In an image of type uint16 (e.g., from an infrared sensor), each pixel consists of 2 bytes. The least significant byte (LSB) is packed into the red channel of the PNG-compressed RGB image, the most significant byte (MSB) into the green channel. These two channels in the output of the PNG-decoder must re-combined into the original uint16 image as follows:

from imageio import imread
raw_rgb_image = imread('image.png').astype('uint16')
uint16_image = raw_rgb_image[:, :, 0] + 256 * raw_rgb_image[:, :, 1]

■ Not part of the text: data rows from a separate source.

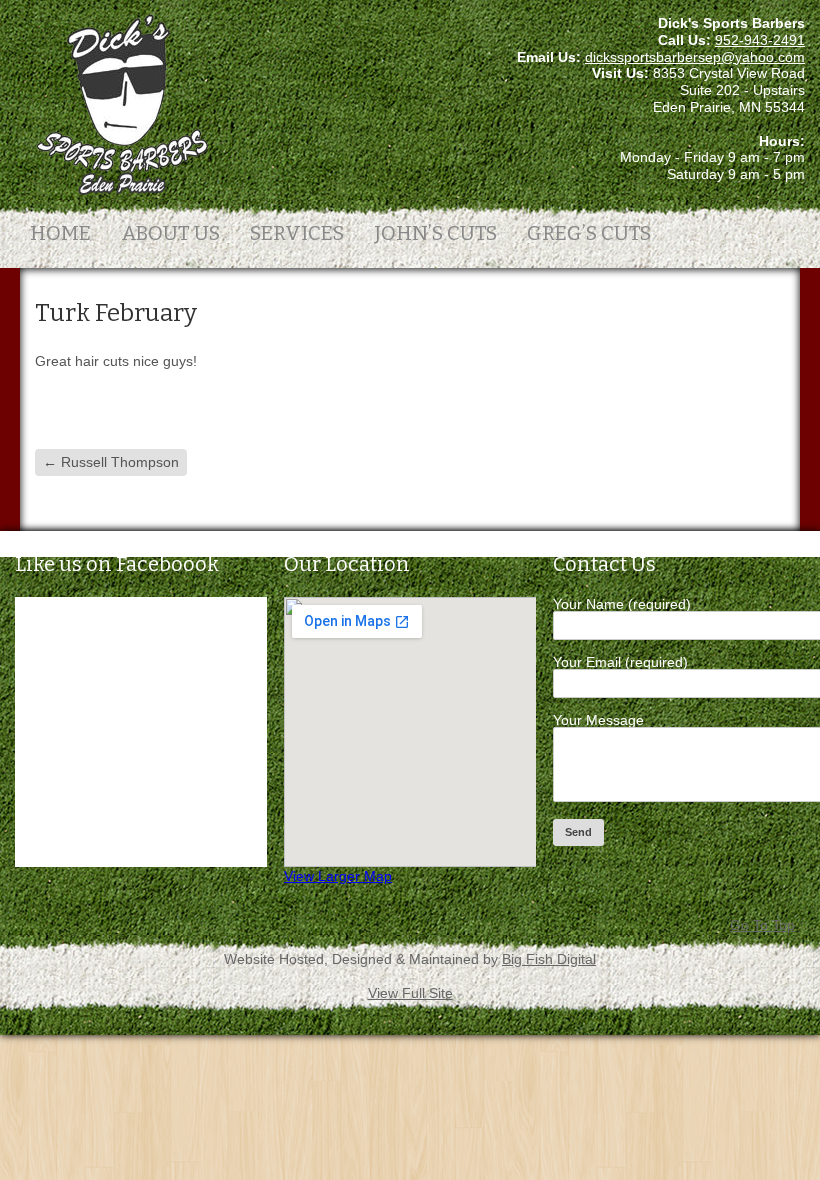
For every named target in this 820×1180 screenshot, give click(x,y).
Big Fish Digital (549, 959)
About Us (170, 233)
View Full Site (410, 993)
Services (297, 233)
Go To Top (762, 925)
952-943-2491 (760, 40)
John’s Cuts (435, 233)
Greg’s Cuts (589, 233)
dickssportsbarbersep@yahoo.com (695, 57)
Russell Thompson (111, 462)
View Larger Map (338, 876)
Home (60, 233)
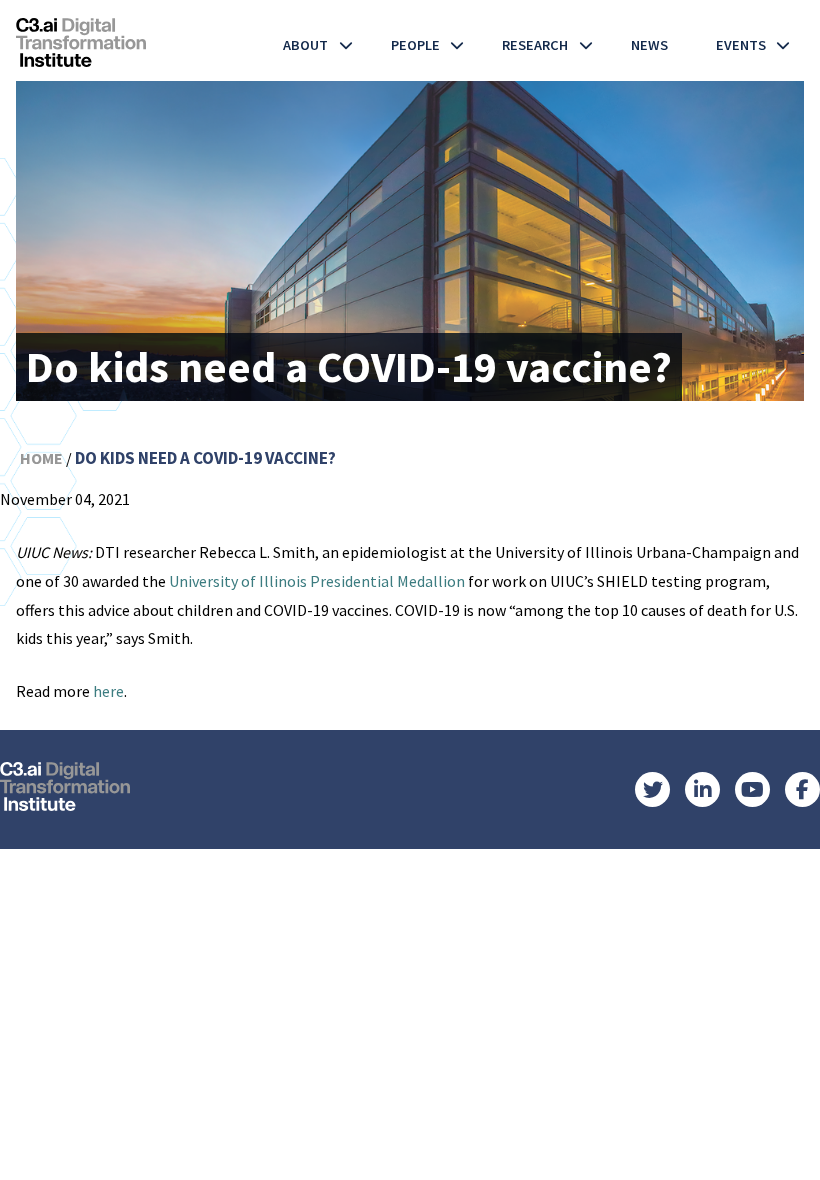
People (415, 45)
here (108, 691)
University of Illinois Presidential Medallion (317, 581)
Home (41, 458)
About (305, 45)
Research (535, 45)
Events (741, 45)
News (649, 45)
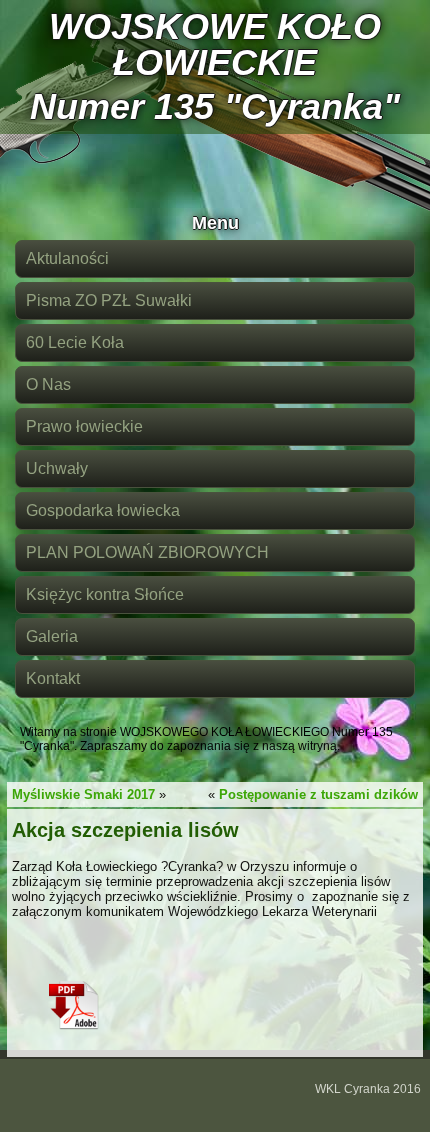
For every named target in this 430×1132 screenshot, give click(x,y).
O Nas (48, 384)
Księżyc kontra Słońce (105, 594)
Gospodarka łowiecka (103, 510)
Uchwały (57, 468)
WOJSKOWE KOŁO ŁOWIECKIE (215, 44)
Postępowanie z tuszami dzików (318, 794)
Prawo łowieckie (84, 426)
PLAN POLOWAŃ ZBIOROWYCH (147, 552)
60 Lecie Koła (75, 342)
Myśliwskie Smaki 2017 (83, 794)
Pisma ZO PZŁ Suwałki (109, 300)
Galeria (52, 636)
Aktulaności (67, 258)
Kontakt (53, 678)
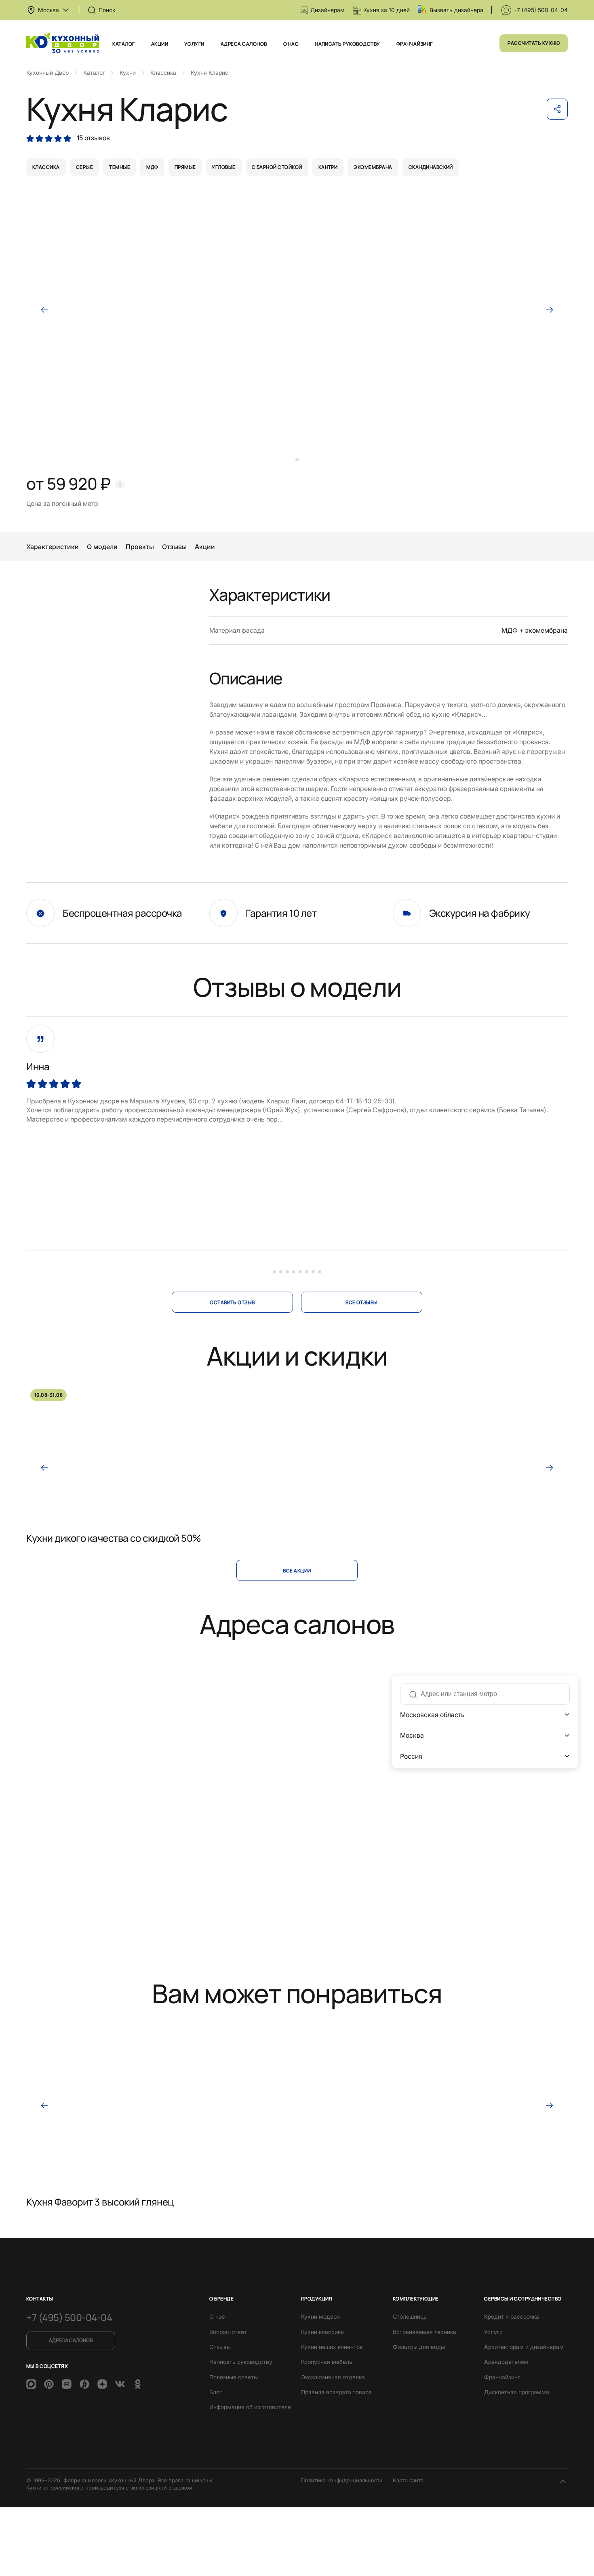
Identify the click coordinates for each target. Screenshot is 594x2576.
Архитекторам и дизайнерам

To avoid numeric overflow, make sure to cast the raw image to uint16 before adding the channels.

Floating point precision

Point clouds are compressed by omitting $x$- and $y$-coordinates and packing the depth which typically has single-float precision in to the four channel of an RGBA image and storing the latter in PNG format. To recover the point cloud from the PNG, two steps are necessary:

Unpacking the channels of the and converting them into an image of type float32:

from imageio import imread
raw_rgb_image = imread('image.png')
depth_image = np.reshape(np.frombuffer(raw_rgb_image.flatten().tobytes(), dtype='f'), 
                         raw_rgb_image.shape[:2])

Re-projection with the help of the inverse projection matrix K:

import numpy as np
K = np.reshape(
    np.array([1779.80041, 0, 0, 0, 1782.1018, 0, 986.39929, 597.44458, 1]),
    (3, 3), 'F')
size = depth_image.shape[::-1]
u, v = np.meshgrid(np.arange(0, size[0]), np.arange(0, size[1]))
xyz_image = np.zeros(depth_image.shape + (3,))
xyz_image[:,:,0] = depth_image/K[0,0]*(u - K[0,2])
xyz_image[:,:,1] = depth_image/K[1,1]*(v - K[1,2])
xyz_image[:,:,2] = depth_image

To be consistent with case of (un)packing depth image with unsigned-short precision, depths are by convention stored in millimeters. An implementation of all relevant packing and unpacking algorithms is available in the open-source Vathos client library for Python.